Jakarta, Seruji.com—Awal tahun, masyarakat dihebohkan dengan kenaikan harga. Salah satunya, melonjaknya harga cabe rawit merah hingga Rp 100 ribu per kilo gramnya.

Pantauan dari Pasar Induk Kramat Jati Jakarta Timur, kenaikan harga cabe rawit merah disebabkan minimnya pasokan dari daerah produksi. Minimnya pasokan membuat si cabe rawit merah melonjak jadi Rp 100 ribu/kg.

“Pasokan yang datang sedikit, panen belum merata. Di Sumatera belum panen, jadi cuma ada yang dari Jawa sama Manado saja,” kata Ngadiran, salah seorang pedagang di Pasar Induk Kramat Jati, Senin (9/1).

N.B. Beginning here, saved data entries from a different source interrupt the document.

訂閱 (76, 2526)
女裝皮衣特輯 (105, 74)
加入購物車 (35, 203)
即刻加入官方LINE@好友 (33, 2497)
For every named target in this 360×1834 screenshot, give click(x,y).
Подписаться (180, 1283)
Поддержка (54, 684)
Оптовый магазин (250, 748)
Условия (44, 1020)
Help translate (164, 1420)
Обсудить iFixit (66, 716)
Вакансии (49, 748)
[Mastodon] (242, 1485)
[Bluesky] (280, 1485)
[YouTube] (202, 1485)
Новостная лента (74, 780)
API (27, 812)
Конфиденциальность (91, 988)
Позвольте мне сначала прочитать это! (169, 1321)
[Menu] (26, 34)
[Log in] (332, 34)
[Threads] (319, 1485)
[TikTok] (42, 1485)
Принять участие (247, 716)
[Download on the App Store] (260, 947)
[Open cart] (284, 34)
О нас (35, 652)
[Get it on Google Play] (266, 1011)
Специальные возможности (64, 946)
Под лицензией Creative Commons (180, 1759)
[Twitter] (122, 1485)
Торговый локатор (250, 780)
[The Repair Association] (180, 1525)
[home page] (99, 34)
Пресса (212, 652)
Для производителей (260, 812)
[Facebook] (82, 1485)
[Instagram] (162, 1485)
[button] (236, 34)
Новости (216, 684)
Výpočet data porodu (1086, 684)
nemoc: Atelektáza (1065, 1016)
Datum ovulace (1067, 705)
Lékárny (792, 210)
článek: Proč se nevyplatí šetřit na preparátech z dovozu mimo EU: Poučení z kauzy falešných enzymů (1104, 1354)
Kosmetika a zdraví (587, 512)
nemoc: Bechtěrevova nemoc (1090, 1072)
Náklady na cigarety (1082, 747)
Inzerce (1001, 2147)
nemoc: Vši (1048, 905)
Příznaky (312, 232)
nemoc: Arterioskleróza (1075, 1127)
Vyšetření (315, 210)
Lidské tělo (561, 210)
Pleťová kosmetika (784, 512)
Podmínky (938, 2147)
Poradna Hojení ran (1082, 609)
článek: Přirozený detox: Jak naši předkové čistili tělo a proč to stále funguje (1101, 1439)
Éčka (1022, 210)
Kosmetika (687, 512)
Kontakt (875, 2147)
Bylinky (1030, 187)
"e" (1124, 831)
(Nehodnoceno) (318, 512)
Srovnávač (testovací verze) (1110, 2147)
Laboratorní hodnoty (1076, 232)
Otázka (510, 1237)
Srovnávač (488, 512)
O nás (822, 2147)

Disebutkan, untuk cabe rawit merah kecil dari Manado harga yang dibandrol Rp 110 ribu/kg lalu cabe rawit merah besar Rp 100 ribu/kg. “Sedangkan cabe rawit hijau Rp 55.000,” katanya.

Sementara untuk cabe hijau besar ari Bandung, Garut, Jawa Barat, dijual Rp 15.000 per kilogram dan cabe merah keriting dari Magelang, Jawa Tengah, dijual Rp 45.000.

Ngadiran menyebutkan, penyebab mahalnya harga cabe rawit merah karena ongkos transportasi. Seperti cabe dari Manado yang harus diangkut menggunakan pesawat sehingga harganya menjadi mahal.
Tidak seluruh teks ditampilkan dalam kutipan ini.